- ホーム
- 神経科学 麻薬の運び屋
神経科学
麻薬の運び屋
Neuroscience
Stoner Transport
Sci. Signal., 10 January 2012
Vol. 5, Issue 206, p. ec10
[DOI: 10.1126/scisignal.2002828]
Wei Wong
Science Signaling, AAAS, Washington, DC 20005, USA
J. Fu, G. Bottegoni, O. Sasso, R. Bertorelli, W. Rocchia, M. Masetti, A. Guijarro, A. Lodola, A. Armirotti, G. Garau, T. Bandiera, A. Reggiani, M. Mor, A. Cavalli, D. Piomelli, A catalytically silent FAAH-1 variant drives anandamide transport in neurons. Nat. Neurosci. 15, 64-69 (2012). [PubMed]
G. Marsicano, F. Chaouloff, Moving bliss: A new anandamide transporter. Nat. Neurosci. 15, 5-6 (2012). [PubMed]

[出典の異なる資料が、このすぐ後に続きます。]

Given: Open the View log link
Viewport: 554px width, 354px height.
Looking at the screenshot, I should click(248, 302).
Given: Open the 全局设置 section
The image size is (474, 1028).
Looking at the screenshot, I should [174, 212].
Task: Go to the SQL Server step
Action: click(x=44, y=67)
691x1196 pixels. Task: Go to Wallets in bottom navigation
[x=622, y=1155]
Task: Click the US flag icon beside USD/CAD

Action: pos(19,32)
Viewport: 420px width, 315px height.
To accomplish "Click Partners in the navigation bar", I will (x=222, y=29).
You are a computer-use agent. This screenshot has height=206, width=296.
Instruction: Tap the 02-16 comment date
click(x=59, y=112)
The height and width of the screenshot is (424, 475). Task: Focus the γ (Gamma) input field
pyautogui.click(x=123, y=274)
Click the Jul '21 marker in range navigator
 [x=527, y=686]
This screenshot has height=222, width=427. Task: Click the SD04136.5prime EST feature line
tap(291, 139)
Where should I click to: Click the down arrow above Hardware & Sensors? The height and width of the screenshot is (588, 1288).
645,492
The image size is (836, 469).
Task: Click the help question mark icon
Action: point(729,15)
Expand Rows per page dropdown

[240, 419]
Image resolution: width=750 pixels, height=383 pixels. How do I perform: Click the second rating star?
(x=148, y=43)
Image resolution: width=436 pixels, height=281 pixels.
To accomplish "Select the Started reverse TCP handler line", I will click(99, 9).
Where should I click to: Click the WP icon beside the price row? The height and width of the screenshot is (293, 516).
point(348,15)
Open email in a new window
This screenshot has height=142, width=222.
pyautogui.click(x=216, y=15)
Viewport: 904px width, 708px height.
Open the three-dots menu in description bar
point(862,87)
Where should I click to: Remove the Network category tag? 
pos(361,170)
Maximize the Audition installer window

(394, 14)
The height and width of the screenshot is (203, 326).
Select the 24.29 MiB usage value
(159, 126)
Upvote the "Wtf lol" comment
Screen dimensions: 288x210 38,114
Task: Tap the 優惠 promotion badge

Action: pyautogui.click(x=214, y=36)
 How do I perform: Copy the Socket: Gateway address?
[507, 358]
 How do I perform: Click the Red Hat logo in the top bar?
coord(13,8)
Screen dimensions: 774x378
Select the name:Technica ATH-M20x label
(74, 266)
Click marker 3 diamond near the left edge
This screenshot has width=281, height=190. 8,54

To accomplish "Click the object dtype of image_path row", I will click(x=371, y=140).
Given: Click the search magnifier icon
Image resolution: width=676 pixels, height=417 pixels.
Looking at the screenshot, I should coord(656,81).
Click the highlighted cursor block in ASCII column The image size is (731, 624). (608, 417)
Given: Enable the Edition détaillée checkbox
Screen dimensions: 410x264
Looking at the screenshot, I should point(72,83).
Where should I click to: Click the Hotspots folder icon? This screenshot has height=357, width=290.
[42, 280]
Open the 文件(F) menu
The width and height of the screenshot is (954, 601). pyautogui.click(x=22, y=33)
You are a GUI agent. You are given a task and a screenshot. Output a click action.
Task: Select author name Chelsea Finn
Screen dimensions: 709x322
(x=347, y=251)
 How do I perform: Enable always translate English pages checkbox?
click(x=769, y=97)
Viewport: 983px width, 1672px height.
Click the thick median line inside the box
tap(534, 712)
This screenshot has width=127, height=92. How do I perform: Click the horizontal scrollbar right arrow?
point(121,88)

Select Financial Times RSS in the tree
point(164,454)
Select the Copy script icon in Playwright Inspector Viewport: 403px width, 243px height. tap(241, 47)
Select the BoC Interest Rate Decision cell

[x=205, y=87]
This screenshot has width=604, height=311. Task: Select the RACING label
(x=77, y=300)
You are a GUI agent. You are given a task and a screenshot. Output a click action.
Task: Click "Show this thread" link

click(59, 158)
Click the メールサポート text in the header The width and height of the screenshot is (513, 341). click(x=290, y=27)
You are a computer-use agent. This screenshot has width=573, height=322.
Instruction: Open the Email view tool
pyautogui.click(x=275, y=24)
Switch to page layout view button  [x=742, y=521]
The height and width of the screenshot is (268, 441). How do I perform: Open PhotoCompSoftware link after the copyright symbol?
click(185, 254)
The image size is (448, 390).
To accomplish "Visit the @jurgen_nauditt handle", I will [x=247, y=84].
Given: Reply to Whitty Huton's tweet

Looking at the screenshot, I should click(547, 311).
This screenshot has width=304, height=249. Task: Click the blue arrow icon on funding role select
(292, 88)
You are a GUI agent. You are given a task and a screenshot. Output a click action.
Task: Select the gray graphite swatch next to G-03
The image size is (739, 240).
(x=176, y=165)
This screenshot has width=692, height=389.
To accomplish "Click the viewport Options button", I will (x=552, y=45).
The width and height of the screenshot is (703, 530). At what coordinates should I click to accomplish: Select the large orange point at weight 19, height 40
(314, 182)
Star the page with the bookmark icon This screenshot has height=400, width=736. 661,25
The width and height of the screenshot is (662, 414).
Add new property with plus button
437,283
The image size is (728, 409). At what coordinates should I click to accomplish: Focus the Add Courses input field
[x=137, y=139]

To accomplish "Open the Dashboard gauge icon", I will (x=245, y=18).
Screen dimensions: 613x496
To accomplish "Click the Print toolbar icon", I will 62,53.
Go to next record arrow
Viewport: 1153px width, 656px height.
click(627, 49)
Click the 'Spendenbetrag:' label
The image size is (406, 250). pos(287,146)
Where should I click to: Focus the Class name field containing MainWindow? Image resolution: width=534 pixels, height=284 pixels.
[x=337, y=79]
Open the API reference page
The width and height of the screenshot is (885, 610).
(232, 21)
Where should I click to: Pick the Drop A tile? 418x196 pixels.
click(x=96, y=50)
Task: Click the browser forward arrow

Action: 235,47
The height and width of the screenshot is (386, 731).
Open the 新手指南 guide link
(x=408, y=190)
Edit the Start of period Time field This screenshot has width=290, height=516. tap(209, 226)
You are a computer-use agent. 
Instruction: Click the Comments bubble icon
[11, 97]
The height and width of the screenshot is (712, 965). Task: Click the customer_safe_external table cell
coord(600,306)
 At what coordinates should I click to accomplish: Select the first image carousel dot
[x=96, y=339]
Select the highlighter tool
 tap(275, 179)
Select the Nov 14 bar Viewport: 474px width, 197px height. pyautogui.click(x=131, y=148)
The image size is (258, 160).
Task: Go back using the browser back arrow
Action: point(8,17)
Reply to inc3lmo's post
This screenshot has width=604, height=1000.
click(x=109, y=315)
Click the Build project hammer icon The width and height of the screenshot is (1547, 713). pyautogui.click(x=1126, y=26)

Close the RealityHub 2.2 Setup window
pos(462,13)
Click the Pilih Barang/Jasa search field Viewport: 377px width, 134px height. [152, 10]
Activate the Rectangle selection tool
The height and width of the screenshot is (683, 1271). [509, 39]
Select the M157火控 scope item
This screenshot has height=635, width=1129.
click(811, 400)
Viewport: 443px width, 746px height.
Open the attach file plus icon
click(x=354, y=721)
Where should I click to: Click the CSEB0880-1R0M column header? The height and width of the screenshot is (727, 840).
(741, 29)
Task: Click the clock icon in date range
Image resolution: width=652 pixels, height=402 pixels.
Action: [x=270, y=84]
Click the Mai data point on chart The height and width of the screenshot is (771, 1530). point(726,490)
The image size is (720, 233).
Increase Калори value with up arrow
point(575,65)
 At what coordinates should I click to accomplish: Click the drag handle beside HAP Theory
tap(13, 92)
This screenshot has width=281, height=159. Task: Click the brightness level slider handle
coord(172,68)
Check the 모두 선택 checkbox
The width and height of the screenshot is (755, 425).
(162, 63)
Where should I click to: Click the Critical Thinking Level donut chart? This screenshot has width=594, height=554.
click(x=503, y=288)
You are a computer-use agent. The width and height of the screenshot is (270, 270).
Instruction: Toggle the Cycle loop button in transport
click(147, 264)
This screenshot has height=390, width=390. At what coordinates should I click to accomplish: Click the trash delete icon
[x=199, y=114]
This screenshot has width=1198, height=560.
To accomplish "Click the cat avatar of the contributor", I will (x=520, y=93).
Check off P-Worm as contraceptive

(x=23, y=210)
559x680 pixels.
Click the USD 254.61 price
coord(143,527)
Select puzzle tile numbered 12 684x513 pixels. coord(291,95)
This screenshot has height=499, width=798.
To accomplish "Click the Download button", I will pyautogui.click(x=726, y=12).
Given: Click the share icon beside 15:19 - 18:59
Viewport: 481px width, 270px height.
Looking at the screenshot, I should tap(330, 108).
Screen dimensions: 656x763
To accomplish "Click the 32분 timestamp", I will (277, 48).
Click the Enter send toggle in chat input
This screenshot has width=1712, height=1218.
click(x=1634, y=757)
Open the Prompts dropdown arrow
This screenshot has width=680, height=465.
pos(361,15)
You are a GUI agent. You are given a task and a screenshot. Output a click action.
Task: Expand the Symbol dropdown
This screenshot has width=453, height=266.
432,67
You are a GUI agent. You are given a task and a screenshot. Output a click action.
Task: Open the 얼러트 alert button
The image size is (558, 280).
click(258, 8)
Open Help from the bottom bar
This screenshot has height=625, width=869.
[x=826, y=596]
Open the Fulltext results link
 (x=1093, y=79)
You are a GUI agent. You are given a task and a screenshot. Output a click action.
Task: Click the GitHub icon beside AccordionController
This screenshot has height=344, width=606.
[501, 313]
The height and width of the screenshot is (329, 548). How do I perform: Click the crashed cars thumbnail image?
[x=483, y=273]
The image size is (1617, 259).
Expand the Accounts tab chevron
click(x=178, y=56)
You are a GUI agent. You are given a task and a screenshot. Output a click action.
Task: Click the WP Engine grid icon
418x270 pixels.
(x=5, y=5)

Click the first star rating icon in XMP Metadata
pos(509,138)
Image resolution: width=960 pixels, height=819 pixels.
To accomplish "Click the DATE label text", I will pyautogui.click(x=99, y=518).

内在性カンナビノイドであるアナンダミドのカンナビノイドCB1受容体への結合は、鎮痛の引き金となり、炎症を軽減する可能性がある。アナンダミドのシグナル伝達の終結には、1つまたは複数のトランスポーターを介したシナプス間隙からのアナンダミド除去と、それに続く膜結合型アミダーゼFAAH-1(脂肪酸アミドヒドロラーゼ1)およびFAAH-2による細胞内でのアナンダミドの加水分解が関わると考えられる(Marsicano and Chaouloff参照)。アナンダミドの輸送または異化を薬物で阻害すると、CB1依存的過程が亢進する。Fuらは、Faah遺伝子のスプライスバリアントの特徴を調べることによって、アナンダミドの細胞への取込みを媒介するトランスポーターを特定した。著者らがFLAT(FAAH様アナンダミドトランスポーター)と名付けたこのスプライスバリアントは、FAAH-1のアミノ酸残基9〜76を欠失しており、構造モデルからFAAH-1よりも水溶性が高いと予測された。遺伝子導入HEK細胞において、FLATもFAAH-1と同様にアナンダミドに結合したが、アナンダミドに対するアミダーゼ活性を示さなかった。放射性アナンダミドの蓄積は、FLATをトランスフェクトしたHEK細胞ではベクターをトランスフェクトした細胞に比べて多く、細胞をアナンダミド輸送の阻害薬または非放射性アナンダミドとインキュベートすると抑制された。低分子のFLAT阻害物質スクリーニングによって、ARN272が同定された。ARN272はin vitroで放射性アナンダミドとFLATの結合を競合阻害し、FLATを発現するHEK細胞と培養皮質神経細胞におけるアナンダミドの蓄積を抑制した。ARN272投与マウスではアナンダミド血漿中濃度が高値となり、ARN272は2つの化学物質(ホルマリンとカラギーナン)の注射によって引き起こされる疼痛と炎症を軽減した。このように、アナンダミドの細胞への取込みは、アナンダミドを異化する酵素の触媒的に不活性な型によって媒介される。
W. Wong, Stoner Transport. Sci. Signal. 5, ec10 (2012).